President’s Letter: To Increase Value, Go Beyond Health Care
One of the most vexing issues in the U.S. health care system is the “value” equation. As a nation we spend far more on health care than any other country—on average, more than 50 percent higher than other industrialized countries. Yet despite having some of the best health care institutions in the world, on most broad measures of health we rank well below average compared to our peers—26th on life expectancy among the 35 OECD member countries and, even worse, 29th on infant mortality.

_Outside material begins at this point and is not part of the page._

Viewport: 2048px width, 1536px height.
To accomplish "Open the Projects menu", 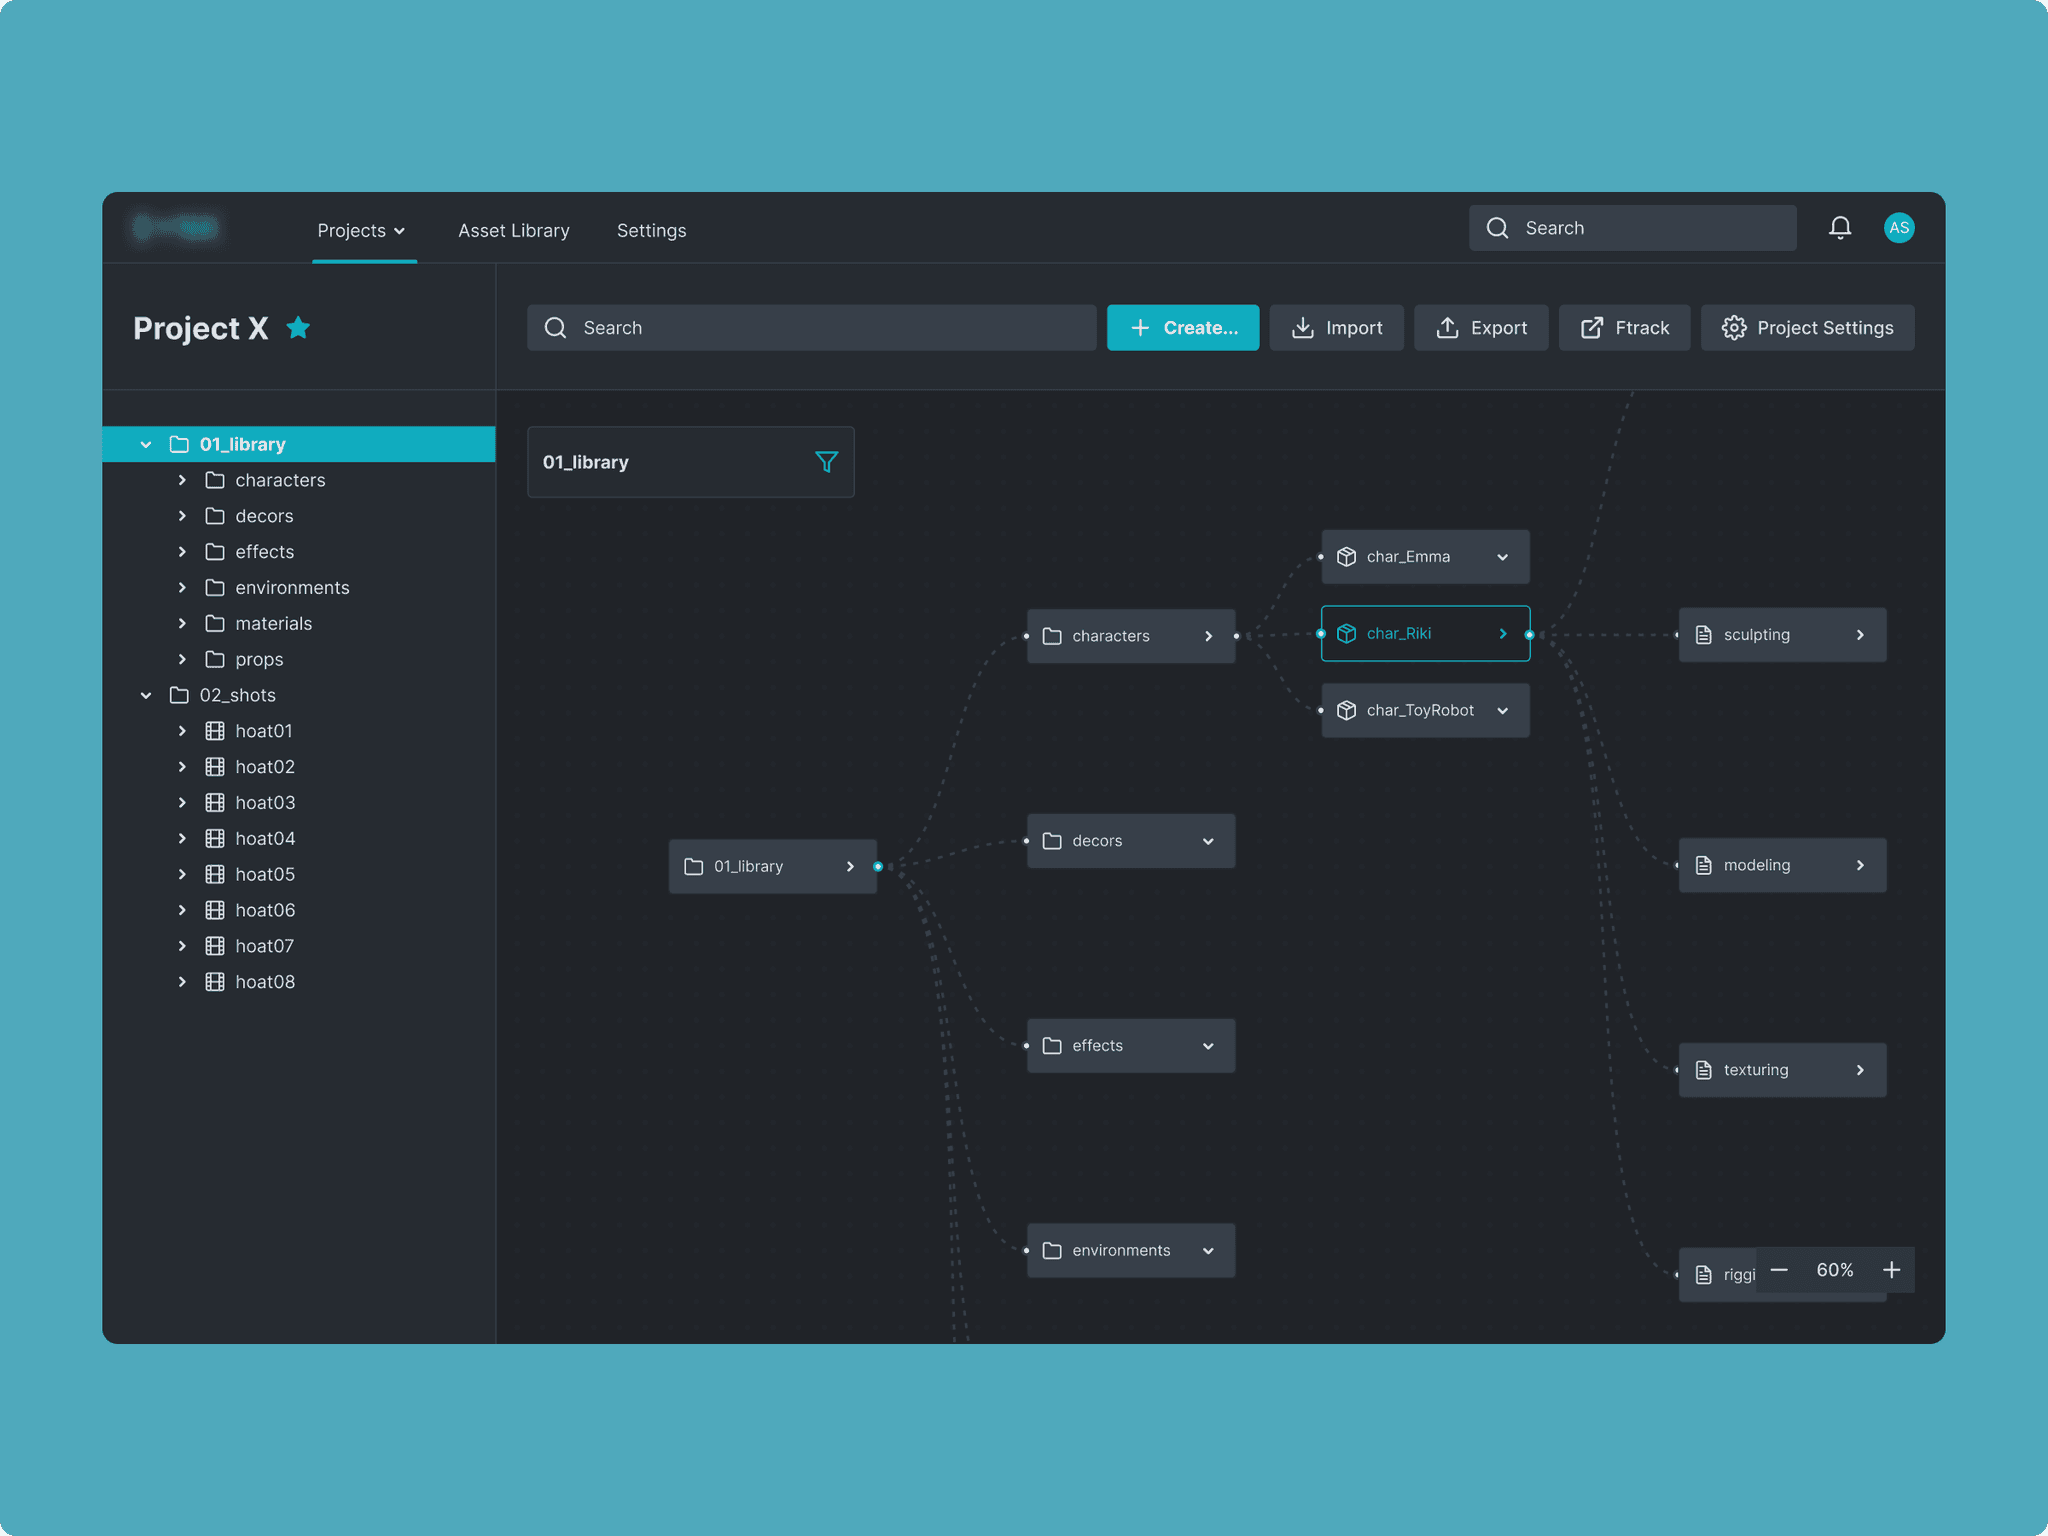I will pos(361,231).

KEEPING HEALTH CARE IN CONTEXT
High health care costs and mediocre health outcomes translate to poor value—but this is a somewhat simplistic view of the problem, because health care, we know, accounts for just 15-20 percent of health status. Outside of genetics, nothing has more impact than the social determinants of health—the conditions in which we live, work, and play.

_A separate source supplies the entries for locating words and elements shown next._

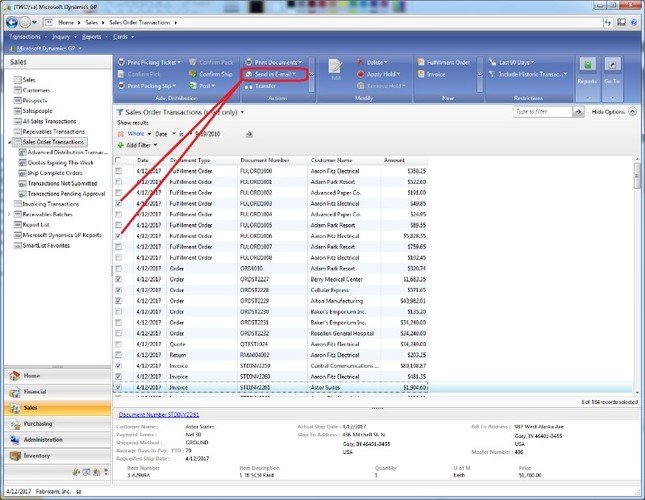Screen dimensions: 645x500
Task: Click the Fulfillment Order icon under New
Action: pyautogui.click(x=421, y=62)
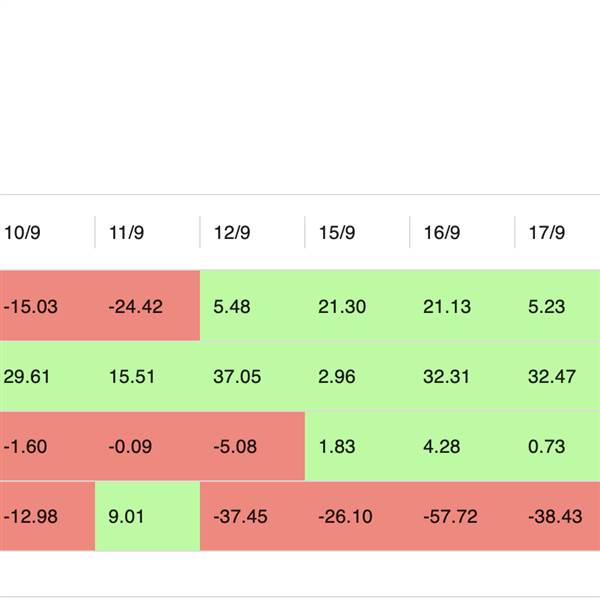The image size is (600, 600).
Task: Click the 12/9 column header
Action: pyautogui.click(x=232, y=233)
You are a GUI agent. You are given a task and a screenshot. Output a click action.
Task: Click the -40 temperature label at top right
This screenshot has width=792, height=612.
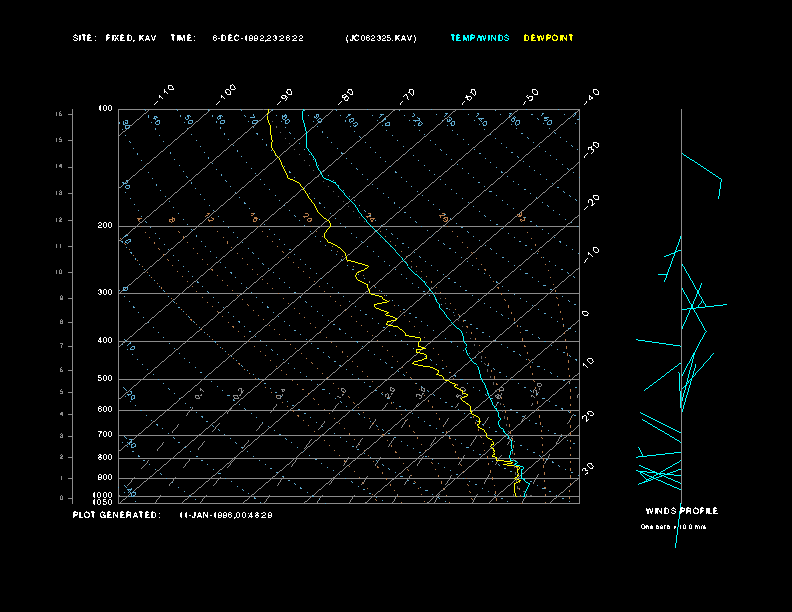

That’s a powerful argument for both a broader view of costs—including spending on social services too—and attention to health care’s role in ensuring that those factors are recognized and addressed.
Researchers have demonstrated that countries—and, within the U.S., states—with higher proportions of spending on social services relative to health care have generally better health outcomes. But simply increasing spending on social services, particularly in the current political environment, is neither viable nor sufficient. Health care remains central to efforts to reach many of the people we’re trying to serve; for disadvantaged populations, especially, it may be the only consistent window into their lives.
On a policy level, a more nuanced approach to addressing the social determinants of health and improving health outcomes is value-based payment—moving away from volume-based, fee-for- service payment and holding the clinical delivery system accountable for health care resource use and health outcomes. This of course incentivizes the reduction of unnecessary tests and procedures, and promotes value-creating actions such as strengthening primary care and improving care coordination.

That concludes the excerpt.